Prompt: Can the data below be echoed back word for word?

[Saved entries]
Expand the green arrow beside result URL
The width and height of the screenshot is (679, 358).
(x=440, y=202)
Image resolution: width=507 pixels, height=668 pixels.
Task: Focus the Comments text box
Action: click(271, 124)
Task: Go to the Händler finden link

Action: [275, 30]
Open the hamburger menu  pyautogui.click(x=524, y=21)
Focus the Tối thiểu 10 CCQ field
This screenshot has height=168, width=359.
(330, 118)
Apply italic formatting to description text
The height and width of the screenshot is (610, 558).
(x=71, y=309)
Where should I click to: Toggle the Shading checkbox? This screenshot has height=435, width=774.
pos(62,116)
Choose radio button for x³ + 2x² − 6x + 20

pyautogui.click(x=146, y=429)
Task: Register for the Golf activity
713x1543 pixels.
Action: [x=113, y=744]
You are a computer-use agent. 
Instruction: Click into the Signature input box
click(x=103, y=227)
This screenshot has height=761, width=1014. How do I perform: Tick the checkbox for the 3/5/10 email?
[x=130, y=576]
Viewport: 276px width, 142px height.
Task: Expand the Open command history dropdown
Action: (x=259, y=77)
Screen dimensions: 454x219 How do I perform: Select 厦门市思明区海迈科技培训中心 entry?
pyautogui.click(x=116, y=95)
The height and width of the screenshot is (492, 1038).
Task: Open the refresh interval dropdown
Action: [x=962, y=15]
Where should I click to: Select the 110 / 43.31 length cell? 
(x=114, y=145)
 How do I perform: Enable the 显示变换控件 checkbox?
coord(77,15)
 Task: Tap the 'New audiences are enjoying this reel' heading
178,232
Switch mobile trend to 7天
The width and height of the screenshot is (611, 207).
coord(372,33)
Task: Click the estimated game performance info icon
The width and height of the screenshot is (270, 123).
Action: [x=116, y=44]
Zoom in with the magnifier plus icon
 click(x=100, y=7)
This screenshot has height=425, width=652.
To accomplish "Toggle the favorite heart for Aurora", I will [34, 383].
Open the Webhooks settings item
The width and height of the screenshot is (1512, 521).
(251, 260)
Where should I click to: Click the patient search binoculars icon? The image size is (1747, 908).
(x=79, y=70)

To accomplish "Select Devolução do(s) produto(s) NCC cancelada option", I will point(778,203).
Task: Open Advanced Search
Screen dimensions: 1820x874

Exercise answer:
Expand the green arrow beside result URL
The width and height of the screenshot is (679, 358).
(x=440, y=202)
Image resolution: width=507 pixels, height=668 pixels.
Task: Focus the Comments text box
Action: click(271, 124)
Task: Go to the Händler finden link

Action: [275, 30]
Open the hamburger menu  pyautogui.click(x=524, y=21)
Focus the Tối thiểu 10 CCQ field
This screenshot has height=168, width=359.
(330, 118)
Apply italic formatting to description text
The height and width of the screenshot is (610, 558).
(x=71, y=309)
Where should I click to: Toggle the Shading checkbox? This screenshot has height=435, width=774.
pos(62,116)
Choose radio button for x³ + 2x² − 6x + 20

pyautogui.click(x=146, y=429)
Task: Register for the Golf activity
713x1543 pixels.
Action: [x=113, y=744]
You are a computer-use agent. 
Instruction: Click into the Signature input box
click(x=103, y=227)
This screenshot has height=761, width=1014. How do I perform: Tick the checkbox for the 3/5/10 email?
[x=130, y=576]
Viewport: 276px width, 142px height.
Task: Expand the Open command history dropdown
Action: (x=259, y=77)
Screen dimensions: 454x219 How do I perform: Select 厦门市思明区海迈科技培训中心 entry?
pyautogui.click(x=116, y=95)
The height and width of the screenshot is (492, 1038).
Task: Open the refresh interval dropdown
Action: [x=962, y=15]
Where should I click to: Select the 110 / 43.31 length cell? 
(x=114, y=145)
 How do I perform: Enable the 显示变换控件 checkbox?
coord(77,15)
 Task: Tap the 'New audiences are enjoying this reel' heading
178,232
Switch mobile trend to 7天
The width and height of the screenshot is (611, 207).
coord(372,33)
Task: Click the estimated game performance info icon
The width and height of the screenshot is (270, 123).
Action: [x=116, y=44]
Zoom in with the magnifier plus icon
 click(x=100, y=7)
This screenshot has height=425, width=652.
To accomplish "Toggle the favorite heart for Aurora", I will [34, 383].
Open the Webhooks settings item
The width and height of the screenshot is (1512, 521).
(251, 260)
Where should I click to: Click the patient search binoculars icon? The image size is (1747, 908).
(x=79, y=70)

To accomplish "Select Devolução do(s) produto(s) NCC cancelada option", I will point(778,203).
Task: Open Advanced Search
Screen dimensions: 1820x874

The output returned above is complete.